Vous n’aurez rien à débourser pour le collège ni pour le couvent.
    – Rien ? Et qui va payer ?
Vous ?
    – Pas exactement. J’ai discuté de votre
cas avec les pères et avec les religieuses… Vos enfants auront le statut
d’orphelins.
    – Orphelins ! Mes enfants
orphelins !
    Émilie crut qu’elle allait le gifler. Des
orphelins avec un père et une mère bien vivants. Tout à coup, le curé Grenier
cessa de lui faire penser à son père. Il ressemblait davantage au médecin qui
lui avait prodigué des conseils pour ses enfants alors que lui-même était
célibataire ! Des orphelins ! C’était le comble du ridicule. Elle tourna
les talons et se dirigea vers sa maison. Le curé la rejoignit en cinq enjambées.
    – Je sais, Émilie. C’est terrible. Mais
ce qui vous arrive est terrible aussi.
    – C’est pas terrible. J’attends
simplement des nouvelles de mon mari pour savoir quand je dois aller le
rejoindre !
    – Vous savez aussi bien que moi que vous
n’irez pas.
    – Pourquoi pas ?
    – Parce qu’il y a des vapeurs avec
lesquelles vous ne pouvez plus vivre et auxquelles vous ne voudrez pas exposer
l’âme sensible de vos enfants. Réfléchissez, Émilie. Réfléchissez bien. Mais il
faut que je vous dise que les commissaires embaucheront une autre personne si,
d’ici vendredi, ils n’ont pas votre réponse.
    – Mais on est mardi !
    – Ça vous laisse trois jours.
    – Pis trois longues nuits, monsieur le
curé, trois maudites longues nuits.
    Elle se tut, choquée. Jamais, jamais elle
n’avait juré. Elle avait dû scandaliser le curé.

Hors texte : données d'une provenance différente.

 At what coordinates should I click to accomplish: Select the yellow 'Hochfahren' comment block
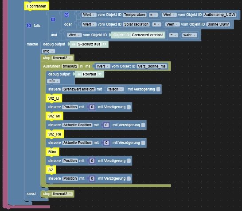click(x=37, y=6)

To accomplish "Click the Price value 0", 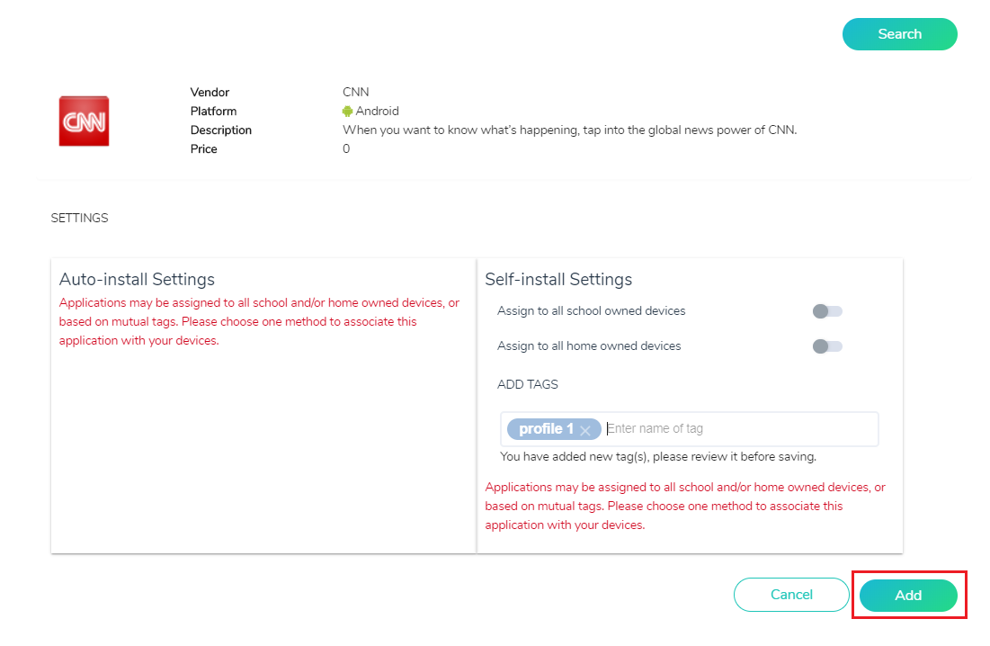I will 346,149.
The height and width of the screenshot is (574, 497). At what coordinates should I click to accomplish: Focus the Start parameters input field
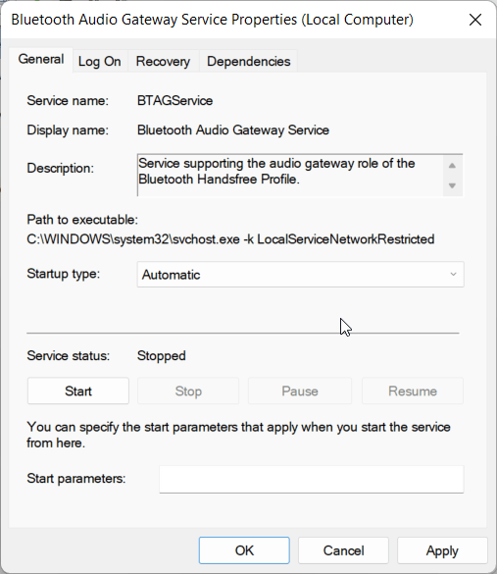tap(311, 479)
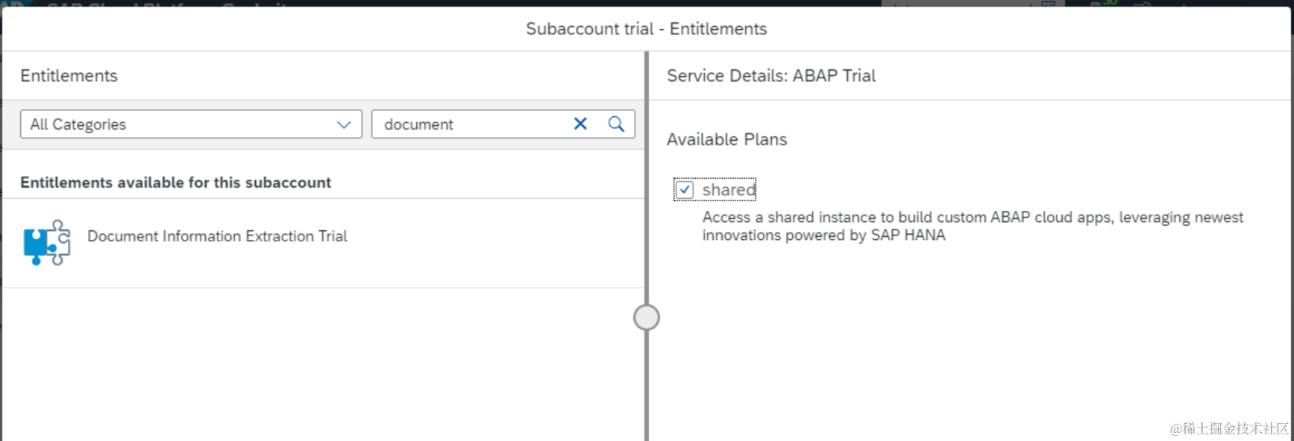Click Entitlements available for this subaccount header
This screenshot has height=441, width=1294.
point(175,183)
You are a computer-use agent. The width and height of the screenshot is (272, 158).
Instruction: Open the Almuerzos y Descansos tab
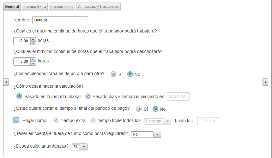pyautogui.click(x=98, y=7)

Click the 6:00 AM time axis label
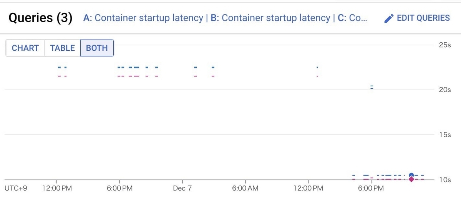pos(245,188)
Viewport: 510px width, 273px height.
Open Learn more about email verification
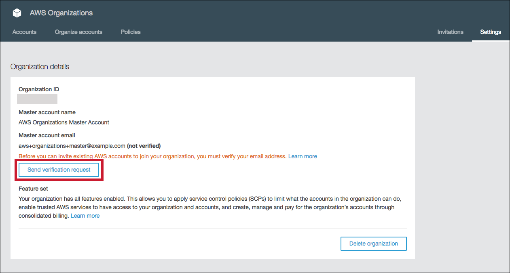[302, 156]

    – Excusez-moi, monsieur le curé. C’est
presque un blasphème dans la bouche d’une femme.
    – Est-ce que ça vous a fait du bien de le
dire ? lui répondit-il en riant presque.
    – Le pire, c’est que je dois dire oui.
    – Tant mieux. Quant à moi, ça m’a
convaincu que vous réfléchirez à ma proposition. Et puis, Émilie, si j’ai un
conseil à vous donner, c’est de penser aux oiseaux de Blanche.
    Émilie vécut trois interminables journées
d’angoisse. Ovila était rapidement passé au dernier plan de ses préoccupations.
Si elle pensa à lui, ce fut pour le détester de l’obliger à prendre de
pareilles décisions. Mort ! Il était mort quelque part puisque leurs
enfants devenaient des orphelins. Félicité, sa belle-mère, en ferait une
maladie.
    Ovila était mort pour elle. Jamais plus.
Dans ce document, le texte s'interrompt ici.